** LISTING **
========================
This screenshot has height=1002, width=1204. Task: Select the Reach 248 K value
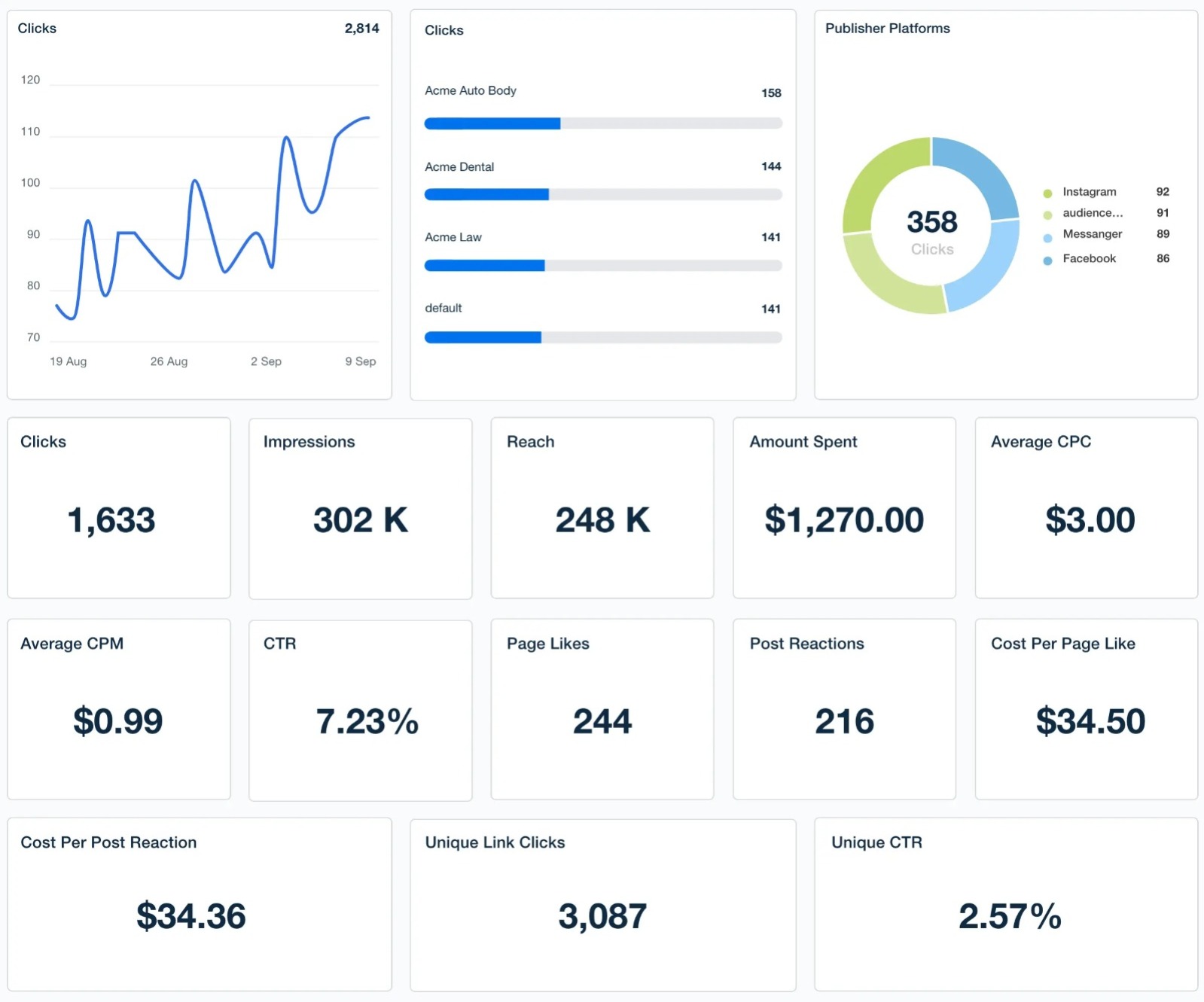602,520
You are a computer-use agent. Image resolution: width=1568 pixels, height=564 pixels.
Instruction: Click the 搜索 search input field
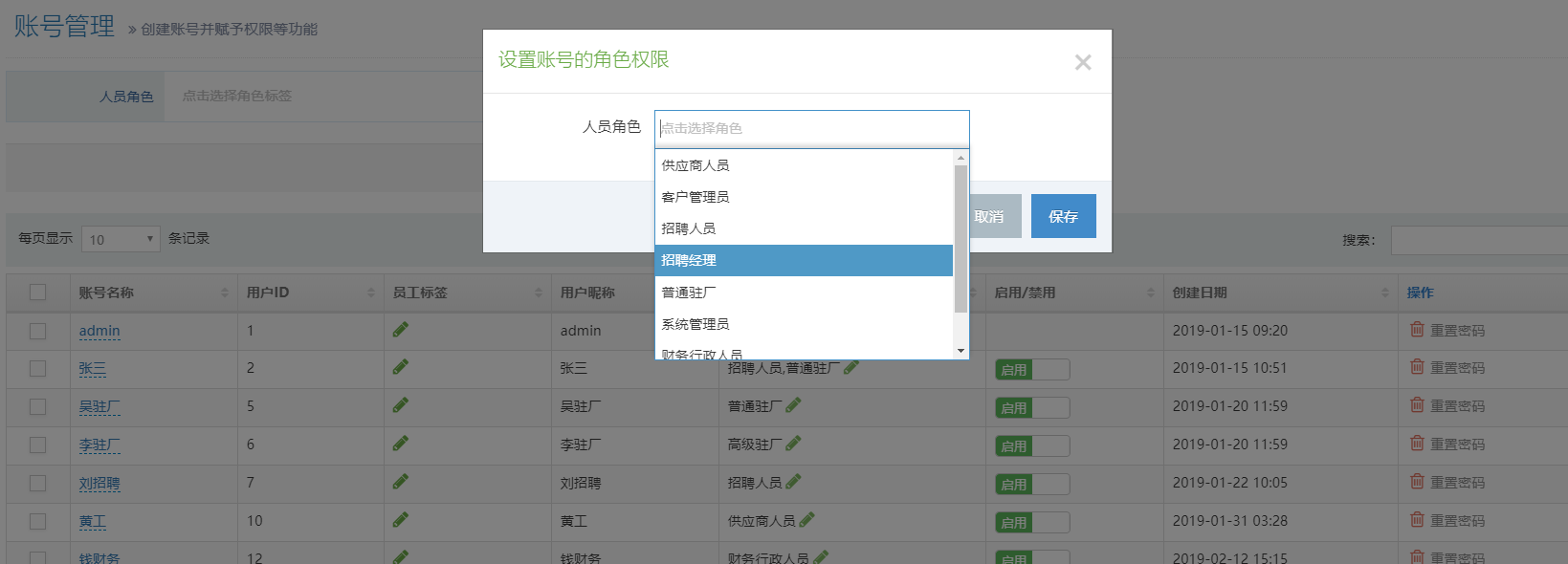point(1478,240)
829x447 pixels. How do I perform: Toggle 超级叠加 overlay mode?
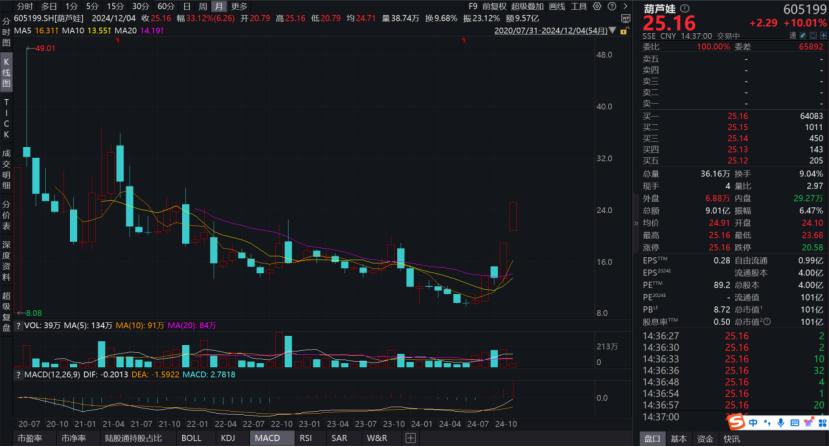click(525, 6)
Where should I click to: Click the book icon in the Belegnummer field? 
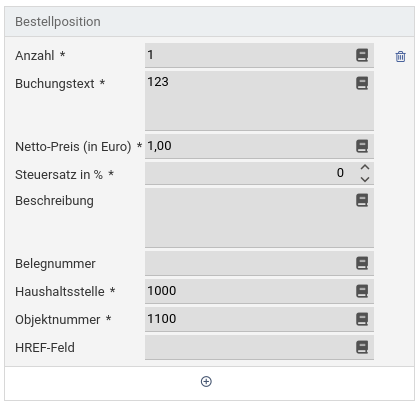pyautogui.click(x=362, y=263)
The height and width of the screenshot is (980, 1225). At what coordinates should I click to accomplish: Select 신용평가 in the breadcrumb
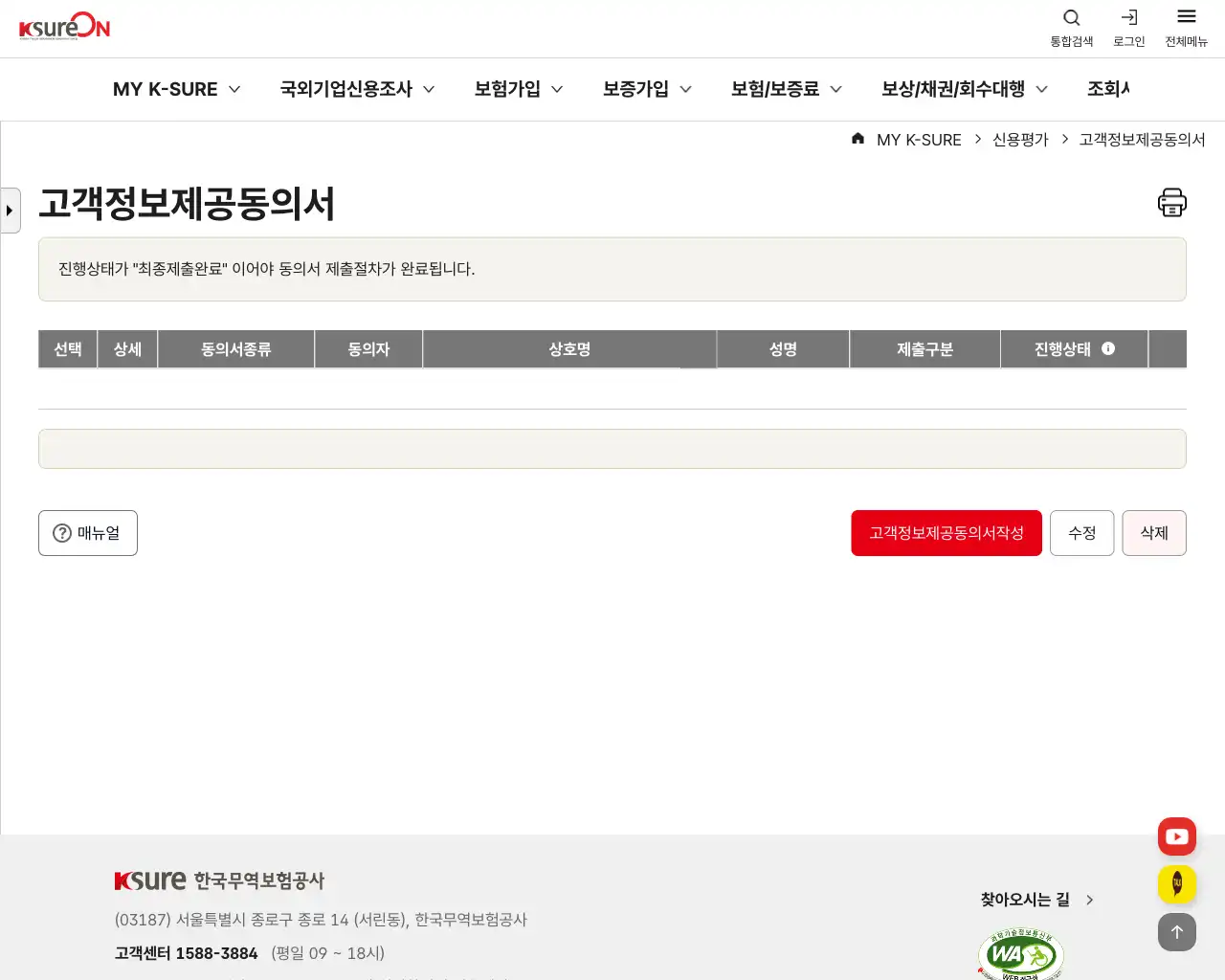pos(1020,139)
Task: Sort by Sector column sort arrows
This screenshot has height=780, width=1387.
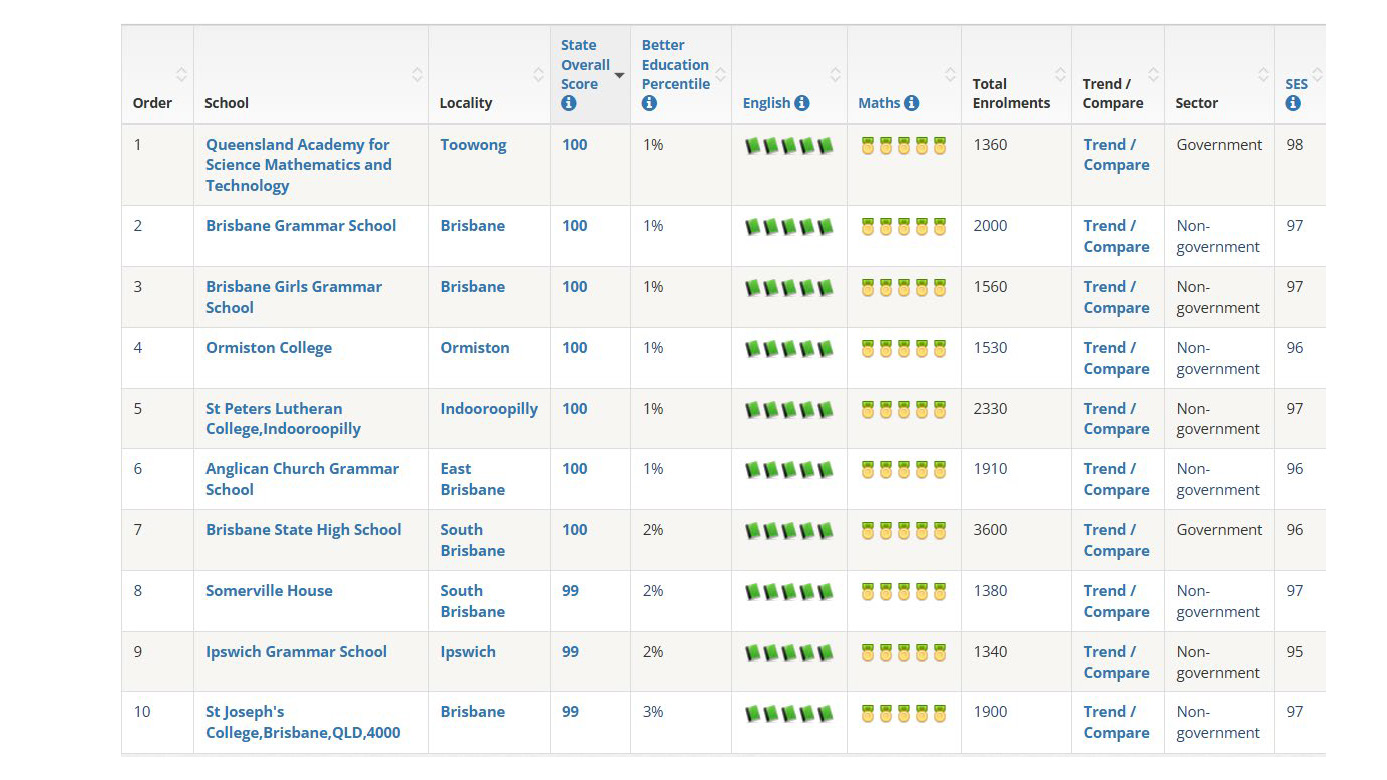Action: 1263,75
========================
** TO DO **
Arrange the part of the rows that opens with the line containing "You are a computer-use" and runs through the last line of the rows, both ends included, as a Markdown table with the columns No. and Line. Number each line, skip blank lines, and leave the pictures out.

** TASK SOLUTION **
| No. | Line |
|---|---|
| 1 | You are a computer-use agent. Image resolution: width=1568 pixels, height=564 pixels. |
| 2 | Instruction: Click the 搜索 search input field |
| 3 | point(1478,240) |
| 4 | 829x447 pixels. How do I perform: Toggle 超级叠加 overlay mode? |
| 5 | click(525, 6) |
| 6 | Where should I click to: Click the book icon in the Belegnummer field?  |
| 7 | pyautogui.click(x=362, y=263) |
| 8 | The height and width of the screenshot is (980, 1225). At what coordinates should I click to accomplish: Select 신용평가 in the breadcrumb |
| 9 | pos(1020,139) |
| 10 | Task: Sort by Sector column sort arrows |
| 11 | This screenshot has height=780, width=1387. |
| 12 | Action: 1263,75 |